Metadata-Version: 2.4
Name: parsethisio
Version: 0.2.2
Summary: A Python library to extract text from various sources for LLM preprocessing.
Author-email: Jörn Depenbrock <joern@jdde.de>
License: GNU Affero General Public License v3.0
Keywords: text extraction,LLM,PDF,web,preprocessing
Classifier: Programming Language :: Python :: 3
Classifier: Operating System :: OS Independent
Requires-Python: <4.0,>=3.10
Description-Content-Type: text/markdown
License-File: LICENSE
Requires-Dist: requests
Requires-Dist: PyPDF2
Requires-Dist: coverage
Requires-Dist: openai
Requires-Dist: filetype
Requires-Dist: scrapegraphai
Requires-Dist: youtube_transcript_api
Requires-Dist: loguru
Requires-Dist: gitingest
Requires-Dist: aiohttp
Requires-Dist: markitdown
Requires-Dist: beautifulsoup4
Provides-Extra: dev
Requires-Dist: coverage; extra == "dev"
Requires-Dist: coverage-badge; extra == "dev"
Requires-Dist: pytest; extra == "dev"
Dynamic: license-file

# ParseThisIO

![Coverage](./coverage.svg)
![PyPI](https://img.shields.io/pypi/v/ParseThis)
![Build Status](https://img.shields.io/github/workflow/status/jdde/ParseThis/CI)
![License](https://img.shields.io/github/license/jdde/ParseThis)
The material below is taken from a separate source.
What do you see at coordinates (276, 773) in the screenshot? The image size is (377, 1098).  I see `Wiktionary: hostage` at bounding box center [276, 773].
**ParseThisIO** is a powerful and flexible tool with zero additional OS dependencies that makes raw data effortlessly readable and structured for your AI and data processing workflows. Whether you're extracting information from PDFs, transforming files into Markdown, or preparing data for LLMs and RAG pipelines, **ParseThisIO** gets the job done—quickly, effectively, and with a touch of magic.
Just install as a pip package and enjoy, no configuring around with third-party tools before you can use this package. Just parseThis.io.

For some parsers, there are API keys required. They're not required when you just don't use them—they will error on usage when no API key was found.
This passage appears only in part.